いつだったか七輪でサンマを焼いていて、火事だと通報された場所。
うーん、冷静に考えるとロクな思い出がない。
気を取り直して空を見る。雲の切れ目から月がのぞいていた。
「……今夜は月が綺麗だね」
ふと口にする言葉。
「今なら手を伸ばせば届くかもしれませんね」
ぽつりと愛理がつぶやく。
このやりとりは──ご存知の方もおられるかもしれないが、かつて文豪の夏目漱石が「I LOVE YOU」を「月が綺麗ですね」と訳したというエピソードがあり、「月が綺麗ですね」は、「あなたが好きです」という意味である。愛理の答えた、「手を伸ばせば届くかもしれません」は、あなたの気持ちがわたしの心に届きそうですよ、という意味が込められているらしい。

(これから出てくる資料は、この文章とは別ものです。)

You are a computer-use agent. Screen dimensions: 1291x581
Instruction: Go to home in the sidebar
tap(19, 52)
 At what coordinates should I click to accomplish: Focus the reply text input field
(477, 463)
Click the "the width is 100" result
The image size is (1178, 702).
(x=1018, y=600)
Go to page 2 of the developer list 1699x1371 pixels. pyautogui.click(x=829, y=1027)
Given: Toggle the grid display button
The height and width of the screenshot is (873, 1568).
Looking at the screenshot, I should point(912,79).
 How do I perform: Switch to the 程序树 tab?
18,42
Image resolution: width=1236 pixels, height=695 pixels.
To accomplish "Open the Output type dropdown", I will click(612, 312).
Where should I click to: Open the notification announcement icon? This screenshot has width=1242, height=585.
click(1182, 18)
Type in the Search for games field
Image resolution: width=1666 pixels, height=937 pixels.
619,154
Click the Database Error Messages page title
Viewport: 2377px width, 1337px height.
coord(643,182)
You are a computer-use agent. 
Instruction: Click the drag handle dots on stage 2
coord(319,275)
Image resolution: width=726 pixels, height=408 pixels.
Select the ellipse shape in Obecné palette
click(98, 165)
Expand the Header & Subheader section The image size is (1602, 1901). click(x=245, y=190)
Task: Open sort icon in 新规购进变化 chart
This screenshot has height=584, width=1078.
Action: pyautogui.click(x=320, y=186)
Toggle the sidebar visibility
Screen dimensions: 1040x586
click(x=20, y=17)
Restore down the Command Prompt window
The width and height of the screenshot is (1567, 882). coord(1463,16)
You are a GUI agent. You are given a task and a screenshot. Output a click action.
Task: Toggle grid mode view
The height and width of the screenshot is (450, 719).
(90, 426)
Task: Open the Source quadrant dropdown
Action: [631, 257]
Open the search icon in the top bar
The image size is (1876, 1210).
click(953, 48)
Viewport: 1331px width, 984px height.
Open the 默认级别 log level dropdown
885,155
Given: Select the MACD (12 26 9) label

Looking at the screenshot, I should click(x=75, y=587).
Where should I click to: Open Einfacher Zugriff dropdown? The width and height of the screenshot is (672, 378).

そして残念なことに、この二人はその言葉の真意を全く知らなかったのであった。
「それで、話って?」
柵に肘でもたれかかり、火のついていないくわえタバコで愛理を見る。
思いつめたように一点を見つめる愛理の横顔は、お酒のせいもあるのだろうか、ほんのりと紅色に染まっている。夜の黒と雪の白にライトアップされたような神秘性さえ感じた。
「所長」
揺らいだ瞳。風に揺れる前髪を指先で押さえる。その仕草は呼吸を忘れるほど心臓が高鳴る。陳腐な言い方をすると、時よ止まれ。と願ったほどだ。
愛理の体が小さく震えている。
緊張のせいだろうか、いや雪の降る夜だ。凍えるほど寒いのだろう。
「愛理」
自然な形で抱き寄せる。さらさらの黒髪が舞い、ふわりと甘い香りが鼻をくすぐった。
腰に回された愛理の華奢な腕に、ほんの少し力が加わる。
触れ合った体温と、心臓の鼓動を互いに意識する。
愛理の肩をつかみ、ほんの少し、体を離した。
見上げる愛理の潤んだ瞳とピンクの潤う唇。
その距離はやがて徐々に近づき……。